Lay out every line of the data below as a Markdown table with two columns, "Row" for the sequential row number and "Line" for the line itself, leaving out any blank lines.

=======

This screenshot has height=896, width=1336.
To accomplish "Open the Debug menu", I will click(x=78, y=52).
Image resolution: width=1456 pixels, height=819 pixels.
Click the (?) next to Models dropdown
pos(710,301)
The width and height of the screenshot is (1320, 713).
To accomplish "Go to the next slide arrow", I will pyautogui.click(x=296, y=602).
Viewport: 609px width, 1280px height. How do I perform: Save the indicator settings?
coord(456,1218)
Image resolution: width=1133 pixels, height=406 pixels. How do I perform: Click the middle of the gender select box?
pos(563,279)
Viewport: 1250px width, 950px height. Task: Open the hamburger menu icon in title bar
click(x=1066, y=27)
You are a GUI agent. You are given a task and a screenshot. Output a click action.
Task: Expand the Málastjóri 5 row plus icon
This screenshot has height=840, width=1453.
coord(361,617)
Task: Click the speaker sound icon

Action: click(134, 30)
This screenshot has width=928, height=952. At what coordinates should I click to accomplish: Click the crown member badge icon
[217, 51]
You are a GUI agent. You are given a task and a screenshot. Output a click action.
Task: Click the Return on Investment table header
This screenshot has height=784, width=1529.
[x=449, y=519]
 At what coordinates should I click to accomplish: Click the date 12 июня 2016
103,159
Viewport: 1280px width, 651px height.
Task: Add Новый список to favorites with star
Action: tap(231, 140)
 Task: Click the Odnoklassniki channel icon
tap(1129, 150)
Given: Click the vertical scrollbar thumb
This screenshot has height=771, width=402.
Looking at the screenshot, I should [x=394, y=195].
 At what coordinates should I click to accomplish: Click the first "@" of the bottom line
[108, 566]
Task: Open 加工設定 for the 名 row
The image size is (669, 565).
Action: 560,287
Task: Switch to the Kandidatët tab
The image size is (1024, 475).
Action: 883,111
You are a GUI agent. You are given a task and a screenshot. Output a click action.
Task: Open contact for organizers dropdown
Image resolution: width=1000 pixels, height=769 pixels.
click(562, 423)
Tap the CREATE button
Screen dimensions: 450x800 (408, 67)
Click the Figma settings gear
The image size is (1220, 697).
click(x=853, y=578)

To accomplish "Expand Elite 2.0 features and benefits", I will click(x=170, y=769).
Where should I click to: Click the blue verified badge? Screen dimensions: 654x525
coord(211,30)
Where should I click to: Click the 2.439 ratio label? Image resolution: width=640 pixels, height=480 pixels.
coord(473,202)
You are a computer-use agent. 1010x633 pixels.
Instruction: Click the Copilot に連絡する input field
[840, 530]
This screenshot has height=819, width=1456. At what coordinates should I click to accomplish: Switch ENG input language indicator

=======

- ANSWER FOR THE TASK:
| Row | Line |
|---|---|
| 1 | This screenshot has height=896, width=1336. |
| 2 | To accomplish "Open the Debug menu", I will click(x=78, y=52). |
| 3 | Image resolution: width=1456 pixels, height=819 pixels. |
| 4 | Click the (?) next to Models dropdown |
| 5 | pos(710,301) |
| 6 | The width and height of the screenshot is (1320, 713). |
| 7 | To accomplish "Go to the next slide arrow", I will pyautogui.click(x=296, y=602). |
| 8 | Viewport: 609px width, 1280px height. How do I perform: Save the indicator settings? |
| 9 | coord(456,1218) |
| 10 | Image resolution: width=1133 pixels, height=406 pixels. How do I perform: Click the middle of the gender select box? |
| 11 | pos(563,279) |
| 12 | Viewport: 1250px width, 950px height. Task: Open the hamburger menu icon in title bar |
| 13 | click(x=1066, y=27) |
| 14 | You are a GUI agent. You are given a task and a screenshot. Output a click action. |
| 15 | Task: Expand the Málastjóri 5 row plus icon |
| 16 | This screenshot has height=840, width=1453. |
| 17 | coord(361,617) |
| 18 | Task: Click the speaker sound icon |
| 19 | Action: click(134, 30) |
| 20 | This screenshot has width=928, height=952. At what coordinates should I click to accomplish: Click the crown member badge icon |
| 21 | [217, 51] |
| 22 | You are a GUI agent. You are given a task and a screenshot. Output a click action. |
| 23 | Task: Click the Return on Investment table header |
| 24 | This screenshot has height=784, width=1529. |
| 25 | [x=449, y=519] |
| 26 |  At what coordinates should I click to accomplish: Click the date 12 июня 2016 |
| 27 | 103,159 |
| 28 | Viewport: 1280px width, 651px height. |
| 29 | Task: Add Новый список to favorites with star |
| 30 | Action: tap(231, 140) |
| 31 |  Task: Click the Odnoklassniki channel icon |
| 32 | tap(1129, 150) |
| 33 | Given: Click the vertical scrollbar thumb |
| 34 | This screenshot has height=771, width=402. |
| 35 | Looking at the screenshot, I should [x=394, y=195]. |
| 36 |  At what coordinates should I click to accomplish: Click the first "@" of the bottom line |
| 37 | [108, 566] |
| 38 | Task: Open 加工設定 for the 名 row |
| 39 | The image size is (669, 565). |
| 40 | Action: 560,287 |
| 41 | Task: Switch to the Kandidatët tab |
| 42 | The image size is (1024, 475). |
| 43 | Action: 883,111 |
| 44 | You are a GUI agent. You are given a task and a screenshot. Output a click action. |
| 45 | Task: Open contact for organizers dropdown |
| 46 | Image resolution: width=1000 pixels, height=769 pixels. |
| 47 | click(562, 423) |
| 48 | Tap the CREATE button |
| 49 | Screen dimensions: 450x800 (408, 67) |
| 50 | Click the Figma settings gear |
| 51 | The image size is (1220, 697). |
| 52 | click(x=853, y=578) |
| 53 | To accomplish "Expand Elite 2.0 features and benefits", I will click(x=170, y=769). |
| 54 | Where should I click to: Click the blue verified badge? Screen dimensions: 654x525 |
| 55 | coord(211,30) |
| 56 | Where should I click to: Click the 2.439 ratio label? Image resolution: width=640 pixels, height=480 pixels. |
| 57 | coord(473,202) |
| 58 | You are a computer-use agent. 1010x633 pixels. |
| 59 | Instruction: Click the Copilot に連絡する input field |
| 60 | [840, 530] |
| 61 | This screenshot has height=819, width=1456. At what coordinates should I click to accomplish: Switch ENG input language indicator |